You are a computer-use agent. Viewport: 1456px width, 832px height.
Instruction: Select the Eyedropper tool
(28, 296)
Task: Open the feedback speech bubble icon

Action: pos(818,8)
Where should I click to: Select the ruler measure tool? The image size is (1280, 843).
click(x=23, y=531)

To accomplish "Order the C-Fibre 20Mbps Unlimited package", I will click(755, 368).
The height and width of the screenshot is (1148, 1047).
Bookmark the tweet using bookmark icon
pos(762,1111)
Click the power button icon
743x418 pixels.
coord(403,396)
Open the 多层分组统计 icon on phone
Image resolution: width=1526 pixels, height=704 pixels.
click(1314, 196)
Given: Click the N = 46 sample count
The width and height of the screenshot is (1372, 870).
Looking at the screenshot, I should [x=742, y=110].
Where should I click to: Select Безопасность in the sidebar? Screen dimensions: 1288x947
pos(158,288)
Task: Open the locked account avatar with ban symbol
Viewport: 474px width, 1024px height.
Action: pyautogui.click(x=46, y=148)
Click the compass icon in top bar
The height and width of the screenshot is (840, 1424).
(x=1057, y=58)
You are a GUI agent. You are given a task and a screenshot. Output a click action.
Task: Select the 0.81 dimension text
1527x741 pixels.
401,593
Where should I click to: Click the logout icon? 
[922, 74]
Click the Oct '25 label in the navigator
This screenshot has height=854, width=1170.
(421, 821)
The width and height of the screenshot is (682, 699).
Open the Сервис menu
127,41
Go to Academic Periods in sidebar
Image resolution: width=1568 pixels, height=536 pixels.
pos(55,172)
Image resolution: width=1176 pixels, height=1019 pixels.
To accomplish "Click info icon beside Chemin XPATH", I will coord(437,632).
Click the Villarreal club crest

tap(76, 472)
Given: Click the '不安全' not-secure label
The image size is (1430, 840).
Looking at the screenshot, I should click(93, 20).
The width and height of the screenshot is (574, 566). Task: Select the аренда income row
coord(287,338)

::::::::

Only an exact transcription of all the entries will do.

You are a computer-use agent. Viewport: 1456px width, 832px height.
Instruction: Select the Eyedropper tool
(28, 296)
Task: Open the feedback speech bubble icon

Action: pos(818,8)
Where should I click to: Select the ruler measure tool? The image size is (1280, 843).
click(x=23, y=531)

To accomplish "Order the C-Fibre 20Mbps Unlimited package", I will click(755, 368).
The height and width of the screenshot is (1148, 1047).
Bookmark the tweet using bookmark icon
pos(762,1111)
Click the power button icon
743x418 pixels.
coord(403,396)
Open the 多层分组统计 icon on phone
Image resolution: width=1526 pixels, height=704 pixels.
click(1314, 196)
Given: Click the N = 46 sample count
The width and height of the screenshot is (1372, 870).
Looking at the screenshot, I should [x=742, y=110].
Where should I click to: Select Безопасность in the sidebar? Screen dimensions: 1288x947
pos(158,288)
Task: Open the locked account avatar with ban symbol
Viewport: 474px width, 1024px height.
Action: pyautogui.click(x=46, y=148)
Click the compass icon in top bar
The height and width of the screenshot is (840, 1424).
(x=1057, y=58)
You are a GUI agent. You are given a task and a screenshot. Output a click action.
Task: Select the 0.81 dimension text
1527x741 pixels.
401,593
Where should I click to: Click the logout icon? 
[922, 74]
Click the Oct '25 label in the navigator
This screenshot has height=854, width=1170.
(421, 821)
The width and height of the screenshot is (682, 699).
Open the Сервис menu
127,41
Go to Academic Periods in sidebar
Image resolution: width=1568 pixels, height=536 pixels.
pos(55,172)
Image resolution: width=1176 pixels, height=1019 pixels.
To accomplish "Click info icon beside Chemin XPATH", I will coord(437,632).
Click the Villarreal club crest

tap(76, 472)
Given: Click the '不安全' not-secure label
The image size is (1430, 840).
Looking at the screenshot, I should click(93, 20).
The width and height of the screenshot is (574, 566). Task: Select the аренда income row
coord(287,338)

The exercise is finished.